A British security researcher has figured out a way to manipulate legitimate features in Adobe PDF files to open back doors for computer attacks.
David Kierznowski, a penetration testing expert specializing in Web application testing, has released proof-of-concept code and rigged PDF files to demonstrate how the Adobe Reader program could be used to launch attacks without any user action.
“I do not really consider these attacks as vulnerabilities within Adobe. It is more exploiting features supported by the product that were never designed for this,” Kierznowski said in an e-mail interview with eWEEK.
The first back door (PDF), which eWEEK confirmed on a fully patched version of Adobe Reader, involves adding a malicious link to a PDF file. Once the document is opened, the targets browser is automatically launched and loads the embedded link.
“At this point, it is obvious that any malicious code [can] be launched,” Kierznowski said.
The use of Web-based exploits to launch drive-by malware downloads is a well-known tactic and the discovery of PDF back doors is further confirmation that desktop programs have become lucrative targets for corporate espionage and other targeted attacks.
A second back door demo (PDF) presents an attack scenario that uses Adobe Systems ADBC (Adobe Database Connectivity) and Web Services support. Kierznowski said the back door can be used to exploit a fully patched version of Adobe Professional.
“The second attack accesses the Windows ODBC (on localhost), enumerates available databases and then sends this information to localhost via the Web service. This attack could be expanded to perform actual database queries. Imagine attackers accessing your internal databases via a users Web browser,” he said.
Kierznowski claims there are at least seven more points in PDF files where an attacker can launch malicious code. “[With] a bit more creativity, even simpler and/or more advanced attacks could be put together,” he said, noting that Adobe Acrobat supports the use of “HTML forms” and “File system access.”

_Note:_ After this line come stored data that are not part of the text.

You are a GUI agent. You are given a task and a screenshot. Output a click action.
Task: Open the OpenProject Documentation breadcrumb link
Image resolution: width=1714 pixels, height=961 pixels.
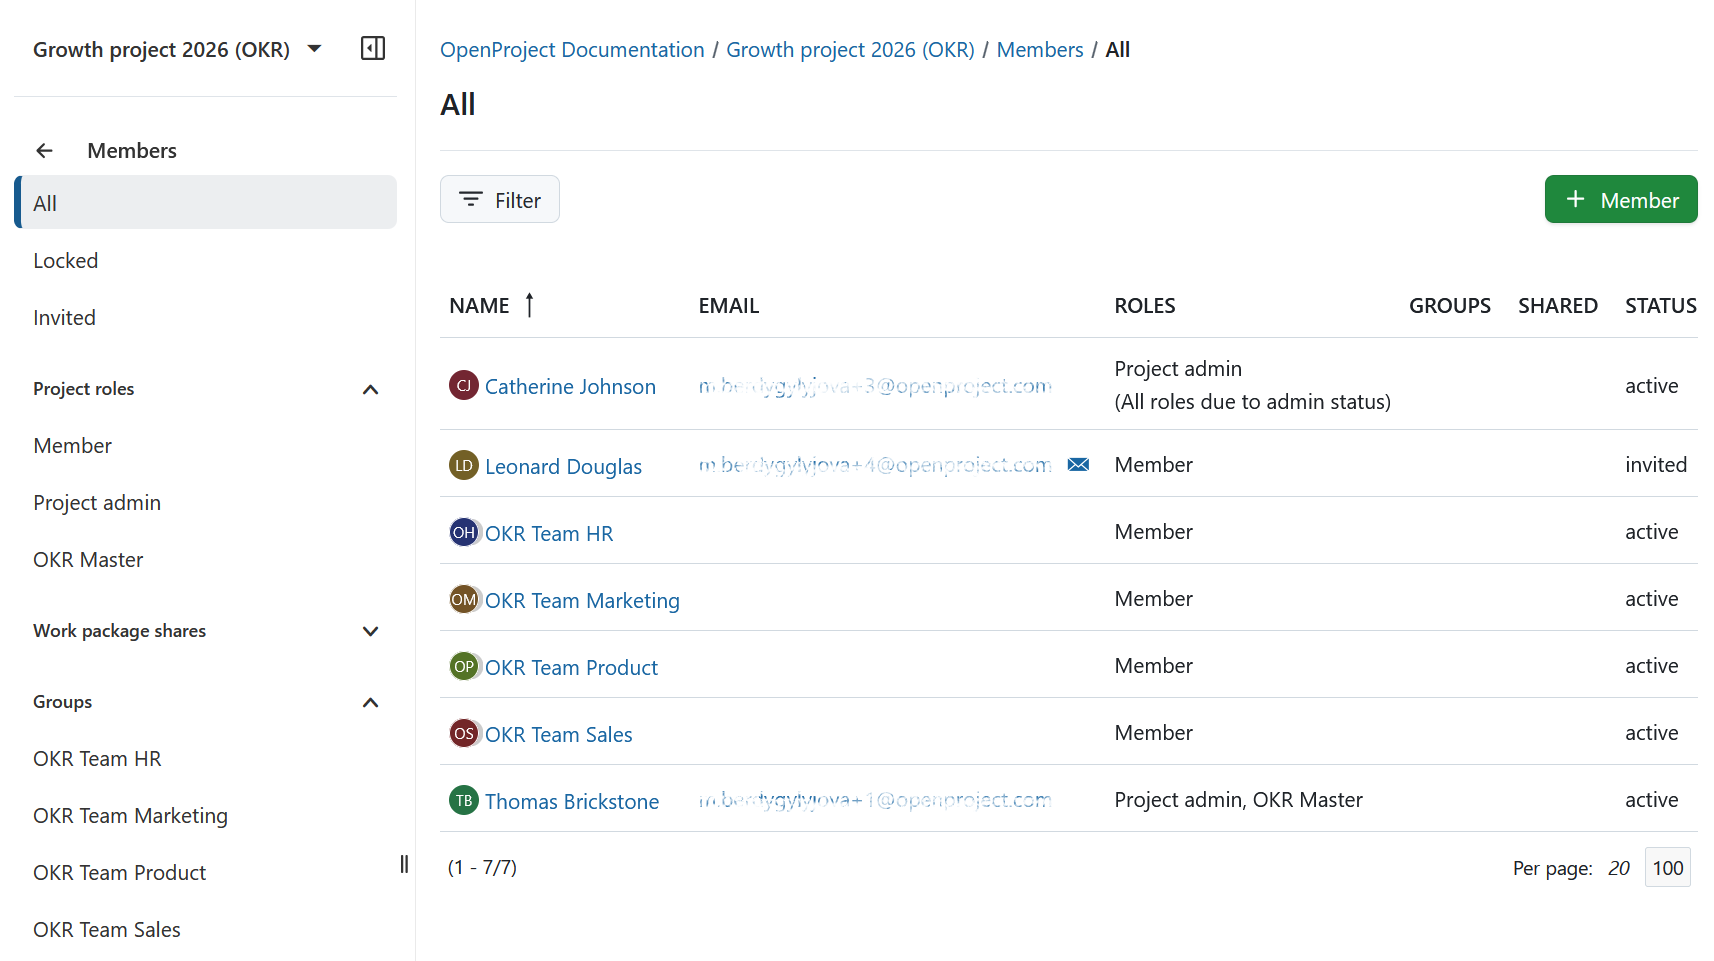click(x=572, y=49)
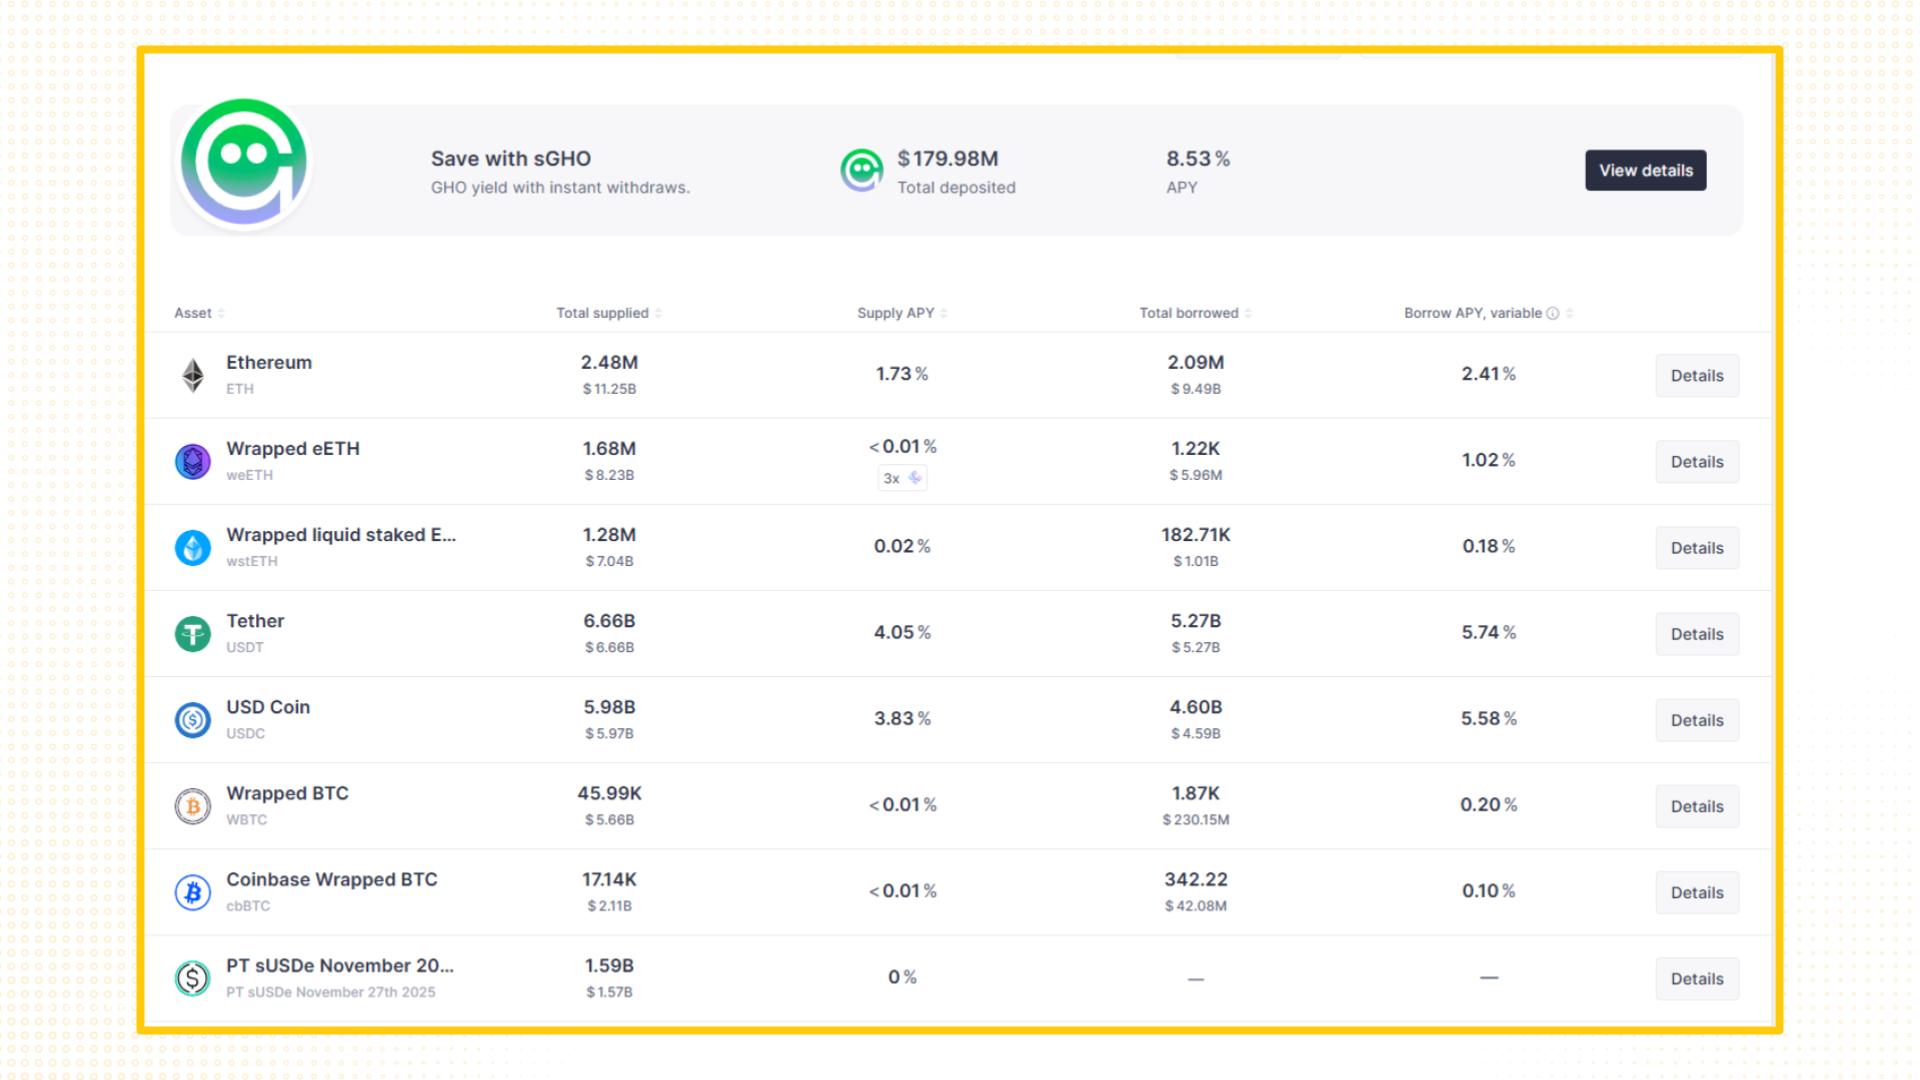This screenshot has height=1080, width=1920.
Task: Click the Wrapped BTC token icon
Action: pos(193,806)
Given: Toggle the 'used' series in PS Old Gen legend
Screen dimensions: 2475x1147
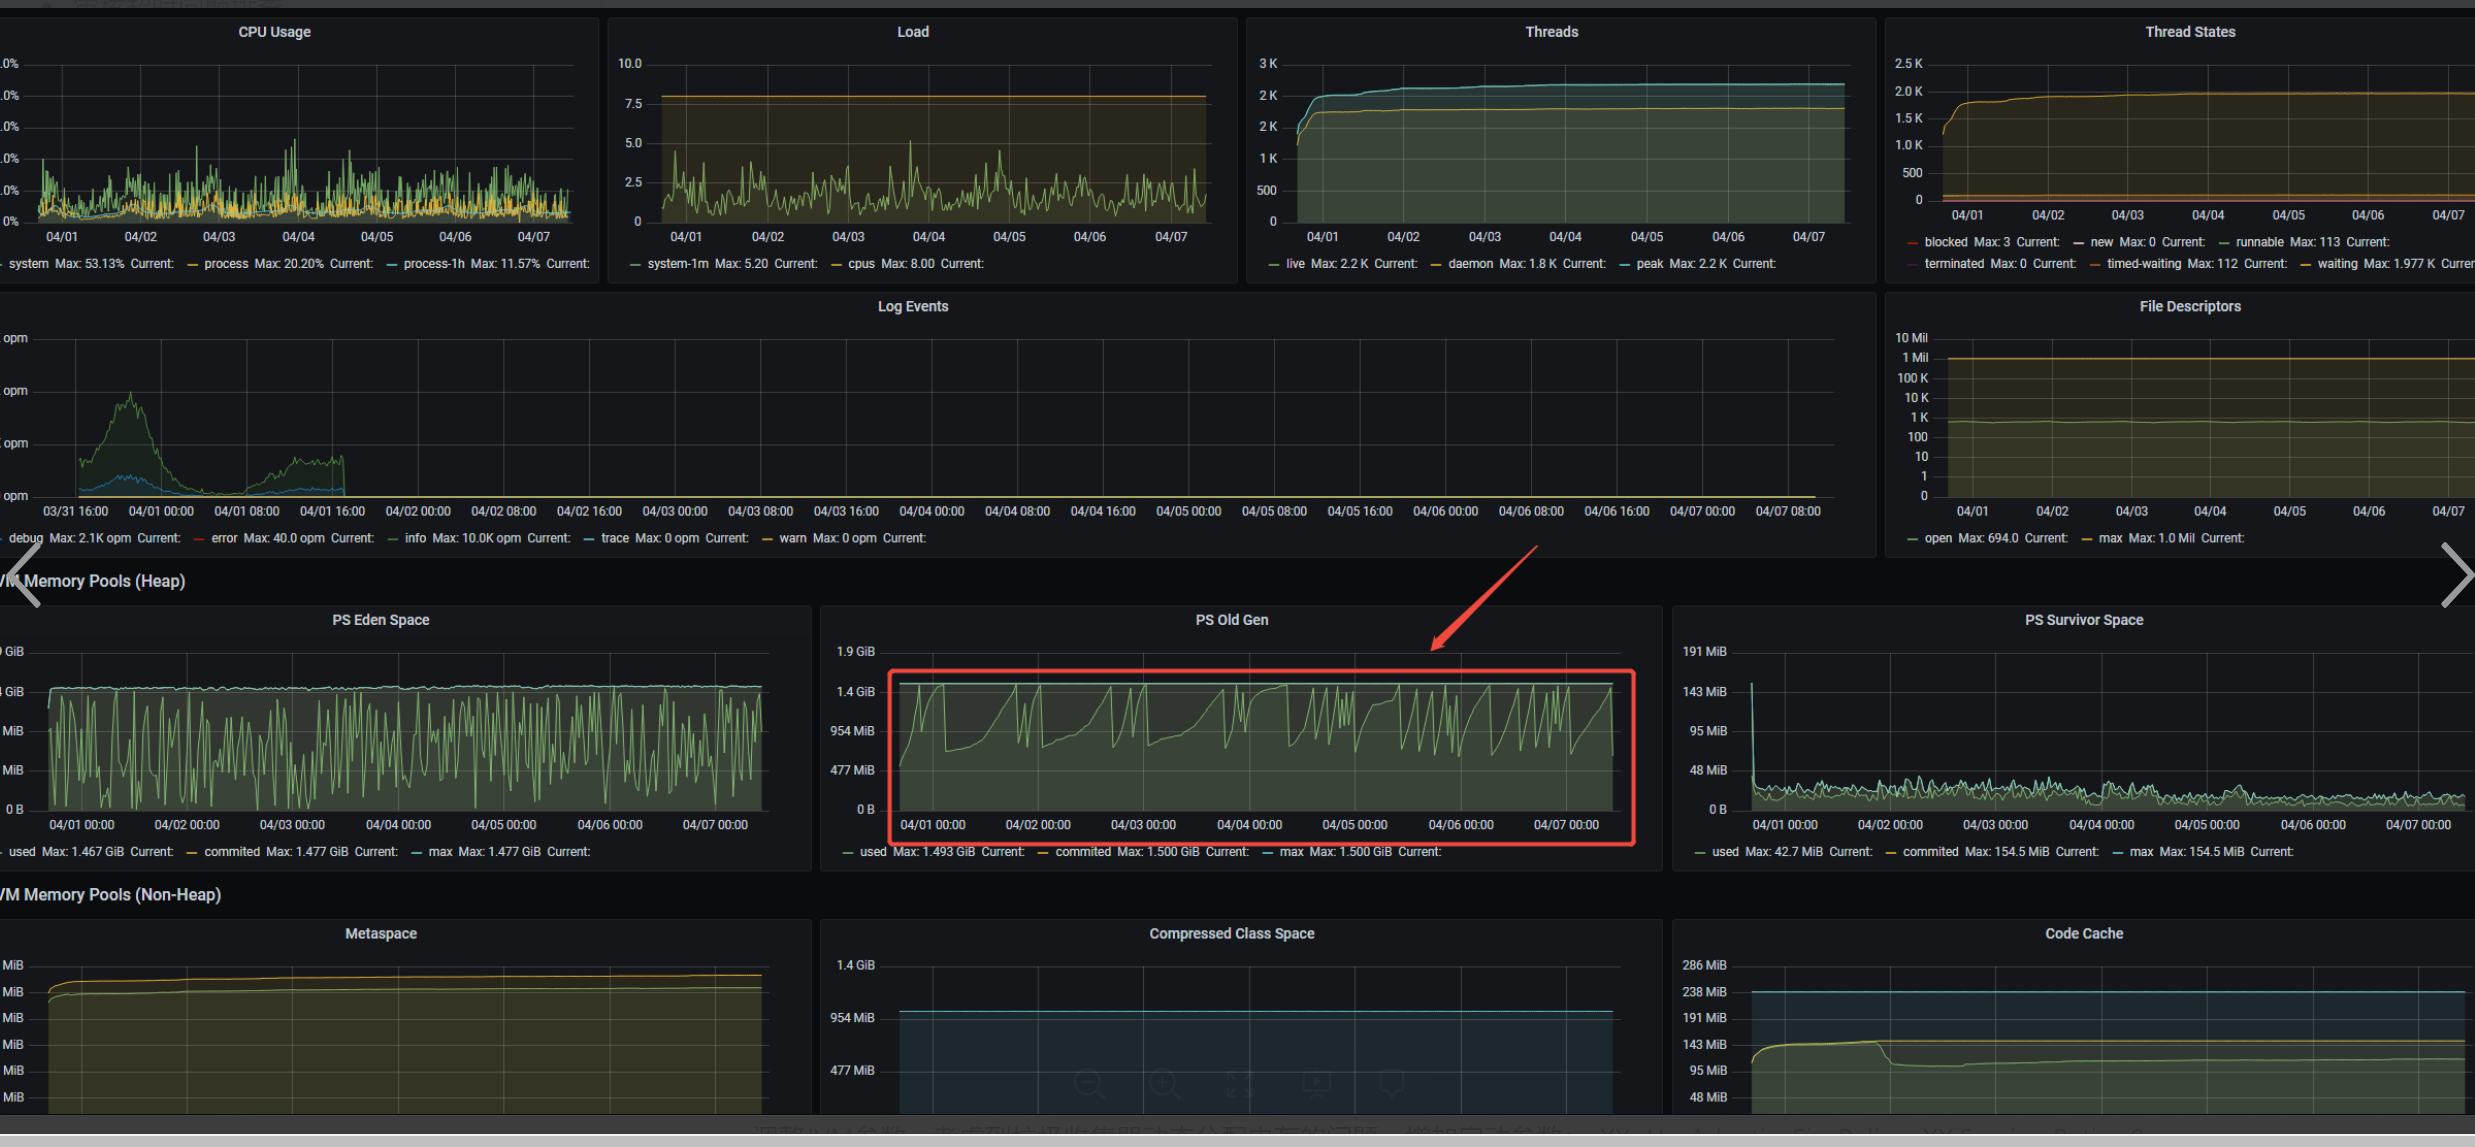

“One of the other interesting finds was the fact that you can back-door all Adobe Acrobat files by loading a back-doored JavaScript file into [a local] directory,” Kierznowski said in a blog entry that includes the proof-of-concept exploit code.
A spokesperson from Adobes product security incident response team said the company is aware of Kierznowskis discovery and is “actively investigating” the issue.
“If Adobe confirms that a vulnerability might affect one of our products, details of the security vulnerability and an appropriate solution [will be] documented and published,” the company, headquartered in San Jose, Calif., said in a statement sent to eWEEK.
Kierznowski said his interest in auditing PDF files for back doors comes from a fascination with the concept of “passive hacking.”
“Active exploitation techniques such as buffer overflows are becoming more and more difficult to find and exploit … The future of exploitation lies in Web technologies,” he said, noting that internal users are often in a “relationship of trust” with the surrounding network.
Confirming a trend that sees Microsoft Office applications—Word, Excel, PowerPoint—used in zero-day attacks, Kierznowski sees a future of client-side hacking that expands the functionality of a service.
“This form of hacking merely manipulates the users client to perform a certain function, effectively using the users circle of trust,” he said.